Penal Code, 1860 – Section 307 – Attempt to Murder Whether the requirement of ‘motive’ is indispensable for proving the charge of attempt to murder under Section 307 IPC ? Held, Absence of motive alone cannot abjure the guilt of the accused.

It is significant to note that ‘motive’ is distinct from ‘object and means’ which innervates or provokes an action. Unlike ‘intention’, ‘motive’ is not the yardstick of a crime. A lawful act with an ill motive would not constitute an offence but it may not be true when an unlawful act is committed with best of the motive. Unearthing ‘motive’ is akin to an exercise of manual brain­mapping. At times, it becomes herculean task to ascertain the traces of a ‘motive’. Whilst motive is infallibly a crucial factor, and is a substantial aid for evincing the commission of an offence but the absence thereof is, however, not such a quintessential component which can be construed as fatal to the case of the prosecution, especially when all other factors point towards the guilt of the accused and testaments of eye­witnesses to the occurrence of a malfeasance are on record. [Paras 22 – 25]

Penal Code, 1860 – Section 307 – Attempt to Murder Ingredients of.

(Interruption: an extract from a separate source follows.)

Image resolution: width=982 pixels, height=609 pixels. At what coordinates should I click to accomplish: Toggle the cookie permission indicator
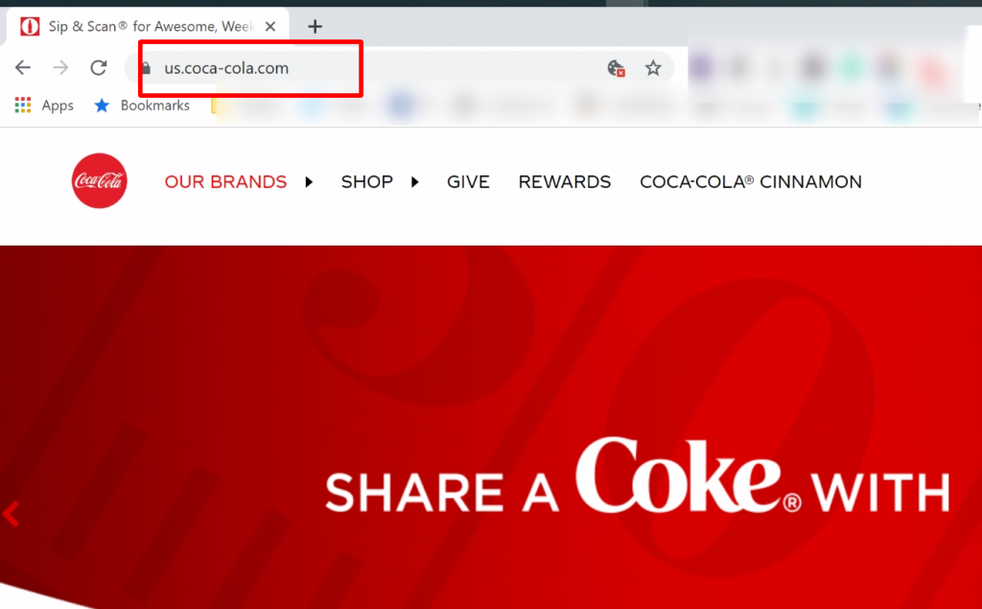pos(615,68)
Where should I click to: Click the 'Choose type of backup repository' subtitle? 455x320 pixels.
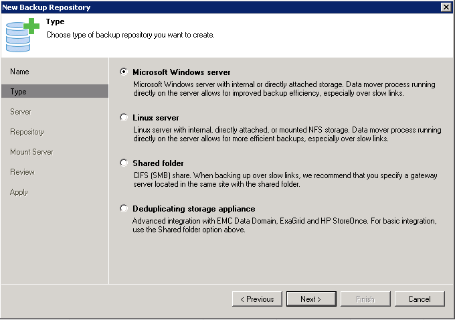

It is by now a lucid dictum that for the purpose of constituting an offence under Section 307 IPC, there are two ingredients that a Court must consider, first, whether there was any intention or knowledge on the part of accused to cause death of the victim, and, second, such intent or knowledge was followed by some overt actus rea in execution thereof, irrespective of the consequential result as to whether or not any injury is inflicted upon the victim. The Courts may deduce such intent from the conduct of the accused and surrounding circumstances of the offence, including the nature of weapon used or the nature of injury, if any. The manner in which occurrence took place may enlighten more than the prudential escape of a victim. It is thus not necessary that a victim shall have to suffer an injury dangerous to his life, for attracting Section 307 IPC. [Para 20]

Arms Act, 1959 – Section 27 – Punishment for using arms – illegal use of a licensed or sanctioned weapon per se does not constitute an offence under Section 27, without proving the misdemeanour under Section 5 or 7 of the Arms Act. At best, it could be a ‘misconduct’ under the service rules, the determination of which was not the subject of the trial.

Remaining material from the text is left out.